Washington: The United States’ headline unemployment rate fell by one-tenth of a percentage point in November to 3.5 per cent, matching the lowest level in a half century, while the number of new jobs added last month – 266,000 – far exceeded economists’ expectations.
Those latest figures came from the Labour Department’s monthly “The Employment Situation” report, released on Friday, Efe news reported. Hiring was particularly strong in November in the health care, leisure and hospitality and transportation and warehousing sectors.
The conclusion of an October strike by General Motors’ workers also helped give a boost to the labour market last month. The Labour Department’s Bureau of Labour Statistics said non-farm payrolls grew by 266,000 last month and that job growth has averaged 180,000 a month so far in 2019, down from an average monthly gain of 223,000 last year.
Most economists were expecting fewer than 200,000 new jobs in November, according to major US media. The so-called headline, or official, unemployment rate, known as U-3, came in at 3.5 percent. It had first fallen to that same level – the lowest since December 1969 – in September before edging up slightly in October.
But the U-3, which refers to total unemployed as a percentage of the civilian labour force, is just one of several measures used by the Labour Department’s Bureau of Labour Statistics in compiling its monthly report.
The U-6 measure, which includes people working part-time who would prefer a full-time position and workers who have given up looking for a job, came in at 6.9 per cent last month, down from 7 per cent in October.
The labour force participation rate – the share of the population 16 and over who are either working or seeking work – came in at 63.2 per cent in November, roughly the same level as in the mid-1970s and down from a peak of 67.3 per cent in January 2000.
Average hourly earnings for all private non-farm employees rose by $0.07 to $28.29 in November from a month earlier and have increased by 3.1 per cent over the past 12 months, the Labour Department said.
Last month marks just the second time since the 2009 global recession that hourly earnings rose 3 percent or more on an annual basis, and wages are expected to continue rising amid the current strong labour market.
US President Donald Trump took to Twitter after the release of the new figures, saying only, “GREAT JOBS REPORT!”
The strong labour market figures confirm that the American economy remains healthy despite a global slowdown and tensions between the US and several of its trading partners, particularly China.

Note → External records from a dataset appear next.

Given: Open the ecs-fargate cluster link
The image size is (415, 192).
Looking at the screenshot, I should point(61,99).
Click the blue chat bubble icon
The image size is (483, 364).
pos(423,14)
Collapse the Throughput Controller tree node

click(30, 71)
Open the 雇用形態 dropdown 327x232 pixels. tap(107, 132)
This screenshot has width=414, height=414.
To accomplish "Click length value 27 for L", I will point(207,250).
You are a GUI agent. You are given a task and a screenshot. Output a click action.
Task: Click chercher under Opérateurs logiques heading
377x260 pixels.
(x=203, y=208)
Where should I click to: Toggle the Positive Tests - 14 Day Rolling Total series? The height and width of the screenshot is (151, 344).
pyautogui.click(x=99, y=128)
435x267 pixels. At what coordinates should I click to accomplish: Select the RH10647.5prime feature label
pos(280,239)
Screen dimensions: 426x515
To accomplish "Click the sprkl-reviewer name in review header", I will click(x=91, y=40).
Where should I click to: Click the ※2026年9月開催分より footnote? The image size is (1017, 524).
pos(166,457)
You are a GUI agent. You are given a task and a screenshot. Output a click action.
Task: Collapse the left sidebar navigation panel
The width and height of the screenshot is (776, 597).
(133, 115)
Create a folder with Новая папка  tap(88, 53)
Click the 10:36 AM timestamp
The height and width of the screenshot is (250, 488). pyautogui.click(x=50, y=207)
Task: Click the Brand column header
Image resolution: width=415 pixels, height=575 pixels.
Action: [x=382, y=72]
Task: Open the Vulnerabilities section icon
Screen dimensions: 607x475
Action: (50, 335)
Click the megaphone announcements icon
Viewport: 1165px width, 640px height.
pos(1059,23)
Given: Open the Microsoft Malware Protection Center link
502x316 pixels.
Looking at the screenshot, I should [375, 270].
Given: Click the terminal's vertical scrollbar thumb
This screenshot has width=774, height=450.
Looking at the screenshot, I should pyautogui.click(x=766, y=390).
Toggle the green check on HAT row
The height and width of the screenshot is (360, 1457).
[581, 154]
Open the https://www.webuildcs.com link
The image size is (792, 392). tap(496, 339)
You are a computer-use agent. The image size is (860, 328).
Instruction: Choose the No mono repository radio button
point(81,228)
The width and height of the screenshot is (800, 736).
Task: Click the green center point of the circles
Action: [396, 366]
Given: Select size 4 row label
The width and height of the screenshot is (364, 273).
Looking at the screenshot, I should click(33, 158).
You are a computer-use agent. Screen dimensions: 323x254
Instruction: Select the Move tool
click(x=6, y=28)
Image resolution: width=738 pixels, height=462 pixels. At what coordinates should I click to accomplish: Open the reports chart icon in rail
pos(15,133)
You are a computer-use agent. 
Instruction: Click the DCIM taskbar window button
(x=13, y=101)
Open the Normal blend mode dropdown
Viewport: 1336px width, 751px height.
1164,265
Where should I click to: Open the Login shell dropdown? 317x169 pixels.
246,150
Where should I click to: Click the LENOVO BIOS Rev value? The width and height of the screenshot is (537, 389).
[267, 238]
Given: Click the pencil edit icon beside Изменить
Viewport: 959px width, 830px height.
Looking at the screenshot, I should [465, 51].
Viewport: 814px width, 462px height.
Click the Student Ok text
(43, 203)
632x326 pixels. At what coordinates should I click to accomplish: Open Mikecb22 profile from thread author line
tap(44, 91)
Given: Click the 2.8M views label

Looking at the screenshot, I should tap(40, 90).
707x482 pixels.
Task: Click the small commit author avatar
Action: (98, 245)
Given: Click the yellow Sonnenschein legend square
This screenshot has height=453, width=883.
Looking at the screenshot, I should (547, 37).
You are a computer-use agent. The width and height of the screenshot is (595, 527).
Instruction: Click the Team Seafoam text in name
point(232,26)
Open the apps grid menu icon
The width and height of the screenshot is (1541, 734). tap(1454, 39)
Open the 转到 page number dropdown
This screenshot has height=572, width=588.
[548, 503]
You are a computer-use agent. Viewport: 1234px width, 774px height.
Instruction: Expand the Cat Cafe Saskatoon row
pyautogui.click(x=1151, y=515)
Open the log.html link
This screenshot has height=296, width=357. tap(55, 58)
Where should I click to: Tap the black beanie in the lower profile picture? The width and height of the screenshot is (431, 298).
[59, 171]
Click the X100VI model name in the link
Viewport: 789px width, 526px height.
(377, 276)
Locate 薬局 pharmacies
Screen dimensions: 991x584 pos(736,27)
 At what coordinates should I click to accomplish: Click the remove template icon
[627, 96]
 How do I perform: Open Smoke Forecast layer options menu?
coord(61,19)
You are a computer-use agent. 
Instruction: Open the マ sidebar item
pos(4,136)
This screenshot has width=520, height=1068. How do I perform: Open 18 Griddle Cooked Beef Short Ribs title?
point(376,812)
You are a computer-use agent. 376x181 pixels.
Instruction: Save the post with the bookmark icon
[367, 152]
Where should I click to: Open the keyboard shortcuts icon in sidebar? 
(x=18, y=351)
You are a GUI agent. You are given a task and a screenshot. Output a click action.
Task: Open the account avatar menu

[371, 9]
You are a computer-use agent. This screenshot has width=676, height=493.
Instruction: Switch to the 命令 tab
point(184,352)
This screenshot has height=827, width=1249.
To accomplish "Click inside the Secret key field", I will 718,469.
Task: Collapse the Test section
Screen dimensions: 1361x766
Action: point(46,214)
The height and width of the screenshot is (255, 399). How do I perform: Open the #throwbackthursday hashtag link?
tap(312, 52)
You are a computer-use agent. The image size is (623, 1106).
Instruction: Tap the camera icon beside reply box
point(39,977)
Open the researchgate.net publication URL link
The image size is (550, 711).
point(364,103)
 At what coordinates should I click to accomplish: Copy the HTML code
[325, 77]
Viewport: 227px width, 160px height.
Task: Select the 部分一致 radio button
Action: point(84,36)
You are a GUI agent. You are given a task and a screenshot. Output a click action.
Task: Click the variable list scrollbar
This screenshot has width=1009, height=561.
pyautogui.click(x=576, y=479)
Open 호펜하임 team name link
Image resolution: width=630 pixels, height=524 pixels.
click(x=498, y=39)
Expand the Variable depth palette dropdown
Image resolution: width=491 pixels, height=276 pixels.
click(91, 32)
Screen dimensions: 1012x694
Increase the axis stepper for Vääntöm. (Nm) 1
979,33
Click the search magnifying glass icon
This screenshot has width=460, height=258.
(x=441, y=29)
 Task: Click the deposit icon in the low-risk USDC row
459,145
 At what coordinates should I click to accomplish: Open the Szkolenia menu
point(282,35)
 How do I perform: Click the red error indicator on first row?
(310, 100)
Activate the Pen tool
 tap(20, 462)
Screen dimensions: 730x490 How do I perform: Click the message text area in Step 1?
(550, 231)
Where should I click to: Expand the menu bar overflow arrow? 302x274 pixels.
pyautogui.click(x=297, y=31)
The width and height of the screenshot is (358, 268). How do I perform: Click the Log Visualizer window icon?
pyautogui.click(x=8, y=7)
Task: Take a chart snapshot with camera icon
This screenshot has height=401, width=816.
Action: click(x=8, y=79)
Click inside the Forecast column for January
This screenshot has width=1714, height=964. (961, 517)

The numbers also are seen as increasing the likelihood that the US Federal Reserve will keep its benchmark interest rate at its current target range of between 1.5 per cent and 1.75 per cent after the year’s final meeting of its policy-making body, scheduled for Dec. 10-11.
The central bank has lowered its federal-funds rate on three consecutive occasions since late July, although even before Friday’s jobs report Fed Chairman Jerome Powell had signalled that the current cycle of rate cuts has likely come to an end.
Trump, who was unhappy that the US economy’s growth slowed from a strong 3.1 per cent in the first quarter to 2 per cent in the second quarter and 2.1 per cent in the third, has frequently criticized Powell for not cutting interest rates more aggressively.
But he has removed the Fed chairman from his list of targets recently.
“Without the horror show that is the Radical Left, Do Nothing Democrats, the Stock Markets and Economy would be even better, if that is possible,” he tweeted Friday.